The crème dela crème of the game is the fighting. It’s fast-paced and loaded with action. You’re equipped with 2 weapons (a third if you pick one up in the mission), consumable items and a thorn. The thorn is like a whip that can be used to attach yourself to a wall, or to help you traverse through the terrain. You can also use it latch onto the giant robot abductors and use whatever melee weapon you have to sever their limbs. Aiming is sluggish and some melee moves are too slow to be efficient, but if you find a fast enough weapon, the battles will be a breeze. In most battles you get the option to take companions with you. Your team can consist of four people (including you) and their accessories, an android that acts as your leash.

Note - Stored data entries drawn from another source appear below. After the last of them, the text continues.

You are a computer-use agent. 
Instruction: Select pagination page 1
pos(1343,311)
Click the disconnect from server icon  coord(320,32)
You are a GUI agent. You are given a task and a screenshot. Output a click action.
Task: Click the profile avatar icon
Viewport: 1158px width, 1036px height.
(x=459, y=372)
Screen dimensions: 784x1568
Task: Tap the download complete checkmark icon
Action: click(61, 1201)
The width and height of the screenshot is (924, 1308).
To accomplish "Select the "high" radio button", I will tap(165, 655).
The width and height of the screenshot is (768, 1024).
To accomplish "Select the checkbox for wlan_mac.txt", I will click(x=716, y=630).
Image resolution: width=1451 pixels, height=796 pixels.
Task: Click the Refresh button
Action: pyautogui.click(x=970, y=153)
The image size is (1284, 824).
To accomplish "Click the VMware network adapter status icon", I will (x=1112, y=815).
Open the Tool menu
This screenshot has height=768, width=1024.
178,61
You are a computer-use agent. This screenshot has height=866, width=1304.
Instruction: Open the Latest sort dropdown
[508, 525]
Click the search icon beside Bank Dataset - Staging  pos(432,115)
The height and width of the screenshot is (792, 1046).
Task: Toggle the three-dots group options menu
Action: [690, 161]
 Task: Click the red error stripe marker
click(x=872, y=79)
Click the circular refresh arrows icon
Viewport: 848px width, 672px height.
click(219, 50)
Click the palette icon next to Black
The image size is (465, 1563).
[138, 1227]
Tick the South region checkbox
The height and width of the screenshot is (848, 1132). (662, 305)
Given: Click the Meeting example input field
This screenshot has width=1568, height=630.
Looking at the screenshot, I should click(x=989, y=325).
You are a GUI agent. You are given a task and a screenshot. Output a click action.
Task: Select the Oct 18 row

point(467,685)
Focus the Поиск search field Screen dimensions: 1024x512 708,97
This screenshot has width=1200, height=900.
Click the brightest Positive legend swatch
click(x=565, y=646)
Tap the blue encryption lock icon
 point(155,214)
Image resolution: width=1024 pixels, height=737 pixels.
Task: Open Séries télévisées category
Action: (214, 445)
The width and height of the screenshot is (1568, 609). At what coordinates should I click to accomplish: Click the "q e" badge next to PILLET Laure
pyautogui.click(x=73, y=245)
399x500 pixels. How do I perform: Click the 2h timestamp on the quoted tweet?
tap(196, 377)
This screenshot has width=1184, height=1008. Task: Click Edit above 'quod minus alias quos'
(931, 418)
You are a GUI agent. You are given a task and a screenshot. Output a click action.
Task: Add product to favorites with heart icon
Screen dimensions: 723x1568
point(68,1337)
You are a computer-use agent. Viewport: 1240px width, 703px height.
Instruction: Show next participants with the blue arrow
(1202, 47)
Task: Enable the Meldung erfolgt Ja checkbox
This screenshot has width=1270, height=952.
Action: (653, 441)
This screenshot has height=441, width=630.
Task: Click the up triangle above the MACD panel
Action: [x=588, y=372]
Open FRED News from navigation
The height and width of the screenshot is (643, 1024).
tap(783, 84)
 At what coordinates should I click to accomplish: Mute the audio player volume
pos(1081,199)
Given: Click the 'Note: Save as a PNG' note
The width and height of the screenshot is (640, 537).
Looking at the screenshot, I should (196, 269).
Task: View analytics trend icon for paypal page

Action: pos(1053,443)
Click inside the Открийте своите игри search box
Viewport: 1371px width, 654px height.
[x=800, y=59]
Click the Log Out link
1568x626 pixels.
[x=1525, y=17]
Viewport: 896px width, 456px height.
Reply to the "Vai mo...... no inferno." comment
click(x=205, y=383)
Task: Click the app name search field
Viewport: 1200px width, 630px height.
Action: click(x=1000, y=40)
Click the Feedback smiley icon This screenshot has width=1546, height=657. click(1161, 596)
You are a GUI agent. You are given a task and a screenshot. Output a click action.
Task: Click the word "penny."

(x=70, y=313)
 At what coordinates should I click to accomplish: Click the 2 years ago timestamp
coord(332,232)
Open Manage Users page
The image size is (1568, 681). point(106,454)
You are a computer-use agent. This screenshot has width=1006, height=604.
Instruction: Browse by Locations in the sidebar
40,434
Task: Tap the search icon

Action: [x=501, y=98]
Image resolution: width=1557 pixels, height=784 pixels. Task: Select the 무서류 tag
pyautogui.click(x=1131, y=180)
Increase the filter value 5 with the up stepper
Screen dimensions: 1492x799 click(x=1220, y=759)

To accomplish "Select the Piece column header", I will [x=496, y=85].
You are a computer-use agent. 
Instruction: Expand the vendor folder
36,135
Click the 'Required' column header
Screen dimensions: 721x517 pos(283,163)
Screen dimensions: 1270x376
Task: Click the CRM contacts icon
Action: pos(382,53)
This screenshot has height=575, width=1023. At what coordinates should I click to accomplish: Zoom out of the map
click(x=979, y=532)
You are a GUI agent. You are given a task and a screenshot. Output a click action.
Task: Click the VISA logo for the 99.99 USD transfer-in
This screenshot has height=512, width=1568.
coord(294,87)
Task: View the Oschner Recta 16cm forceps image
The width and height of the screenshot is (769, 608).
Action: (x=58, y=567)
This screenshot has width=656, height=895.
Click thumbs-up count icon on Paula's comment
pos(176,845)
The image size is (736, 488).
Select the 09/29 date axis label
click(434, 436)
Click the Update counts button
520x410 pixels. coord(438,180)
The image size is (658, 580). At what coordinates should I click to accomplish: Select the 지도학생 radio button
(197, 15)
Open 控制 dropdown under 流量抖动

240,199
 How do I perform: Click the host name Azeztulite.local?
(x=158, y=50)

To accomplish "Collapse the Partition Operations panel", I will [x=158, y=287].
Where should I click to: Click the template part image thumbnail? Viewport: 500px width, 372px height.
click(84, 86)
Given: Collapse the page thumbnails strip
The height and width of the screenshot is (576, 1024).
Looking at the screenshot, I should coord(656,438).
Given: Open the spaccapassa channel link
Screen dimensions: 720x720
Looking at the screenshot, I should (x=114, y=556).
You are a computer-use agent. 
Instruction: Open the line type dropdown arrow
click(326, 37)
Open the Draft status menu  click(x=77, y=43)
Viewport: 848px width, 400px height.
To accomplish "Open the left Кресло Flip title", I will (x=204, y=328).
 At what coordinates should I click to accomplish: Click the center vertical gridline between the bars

The game is separated into two sections the battlefield, where most of the fighting happens, and in your Panopticon, where most of the story and interactions occur. The fighting itself is very simple. It all takes place on a specific map where you need to fulfill a specific objective. I find eliminating other Panopticon troops and rescuing citizens to be relatively easy and a break from the normal “kill all abductor missions”. In most cases, you’ll be pitted against these behemoth robotic enemies that take forever to kill. To give you an idea, each mission has a timer, and that timer is usually about 45 minutes. It shouldn’t take you the full time, but it will take about 10-15 minutes per battle and that’s mostly just you (and your team ) shooting and sawing the abductor. It truly feels like every abductor is a boss, even though there are specific bosses in the game. Not only can they take a beating, but they can dish it out as well. While it is mostly manageable in the early stages of the game, it gets so much tougher the closer you are to the end.
From start to end the game is visually appealing. The character designs are brilliant and not too “flashy” though there are some pointless features in some of the outfits. The main story becomes a little loco but you’ll enjoy the environment and the world more than you will in the story anyway. And if your eyes don’t fall for it, your ears will. The soundtrack is amazing – there’s not a massive variety of tracks, but what is on offer is great.
There are a few things that just didn’t do it for me. First off, the game doesn’t do a terrific job explaining everything in the world. A lot of it is touch and go with some guesswork. Secondly, when latching onto abductors with your thorn, the camera tends to move into the most ridiculous position, blocking what you can see. Third, when the abductors become more powerful, you tend to button mash and sever more than anything, so, depending on how often you play, you might get really bored with its repetitive nature. There’s also not a great variety of maps available, so you will notice quite a few similar buildings now and again.
There is an online portion in the game, but I haven’t been able to play much as there are not a whole lot of other players. The good news is, if you finish any mission online, and you haven’t tackled that level in your playthrough yet, you can automatically skip it when you do – nifty.
Japanese voice acting aside, Freedom Wars is a pretty solid action game. It’s fast paced, a little chaotic and entertaining. The lore and world you live in is so interesting that it’ll make you want to play more.